* DOCUMENT EXCERPT

____

As the discussions on TB eradication by 2030 continue, there have been calls for a comprehensive research programme into the link between TB in deer and cattle.

Irish Cattle and Sheep Farmers’ Association (ICSA) animal health chair Hugh Farrell has said it is no longer acceptable for the Department of Agriculture to turn a blind eye to potential links.


He said there were numerous examples of bovine TB blackspots coinciding with areas where wild deer populations were out of control and encroaching on farmland.

Farrell said: “It is a stated objective of the Department to eliminate TB, but this cannot be achieved unless we know exactly what is going on with TB in deer and what can be done to eliminate the risk of transmission to cattle.

“The only way we can do that is to conduct comprehensive research and trials on a pilot basis in areas where farmers are complaining about the impact of deer.”


He said there must be full openness and transparency around the results of any trial conducted.

____

* TASKS FOR THIS EXERCISE
A – Transcribe the part of the article on TB in deer and cattle starting at "He said there were" and ending at "any trial conducted.".
B – In the article on TB in deer and cattle, why does Farrell say comprehensive research into TB in deer is needed?
C – Take the article on TB in deer and cattle further, continuing from its final sentence.
The data that comes after this article is unrelated material and has no connection to it.

* DATA
____

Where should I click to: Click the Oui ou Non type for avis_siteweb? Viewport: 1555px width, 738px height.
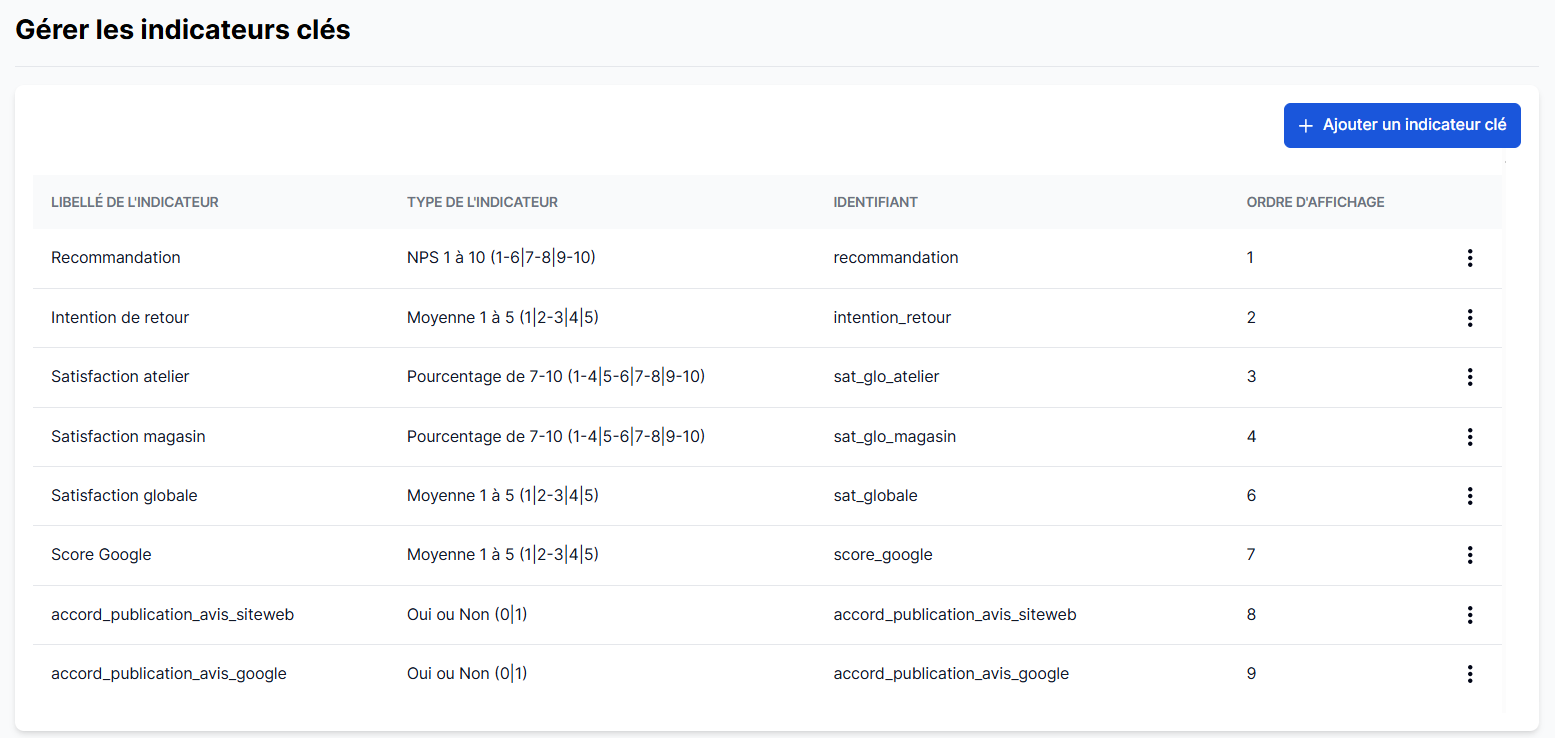467,615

____

* ANSWERS
A –
He said there were numerous examples of bovine TB blackspots coinciding with areas where wild deer populations were out of control and encroaching on farmland.

Farrell said: “It is a stated objective of the Department to eliminate TB, but this cannot be achieved unless we know exactly what is going on with TB in deer and what can be done to eliminate the risk of transmission to cattle.

“The only way we can do that is to conduct comprehensive research and trials on a pilot basis in areas where farmers are complaining about the impact of deer.”


He said there must be full openness and transparency around the results of any trial conducted.

B – The Department of Agriculture's stated objective of eliminating TB cannot be achieved unless it is known exactly what is going on with TB in deer. It must also be known what can be done to eliminate the risk of transmission to cattle. He says comprehensive research and pilot trials where farmers complain about deer are the only way to find this out.

C –
He added that it was “all very well” to say there was no evidence of a link, but asked the question if the Department had tried hard enough to find one.

He also said there had been a reluctance by the Department to test some deer.

“There is anecdotal evidence of deer being shot, but deemed totally unsuitable for the food chain because of chronic infection.

“However, when farmers have brought this to the attention of the Department, there has been a marked reluctance to test the deer in question.”

Farrell concluded by saying the ICSA had requested the presence of officials from the Department’s wildlife unit at the next TB forum meeting on Wednesday 16 January.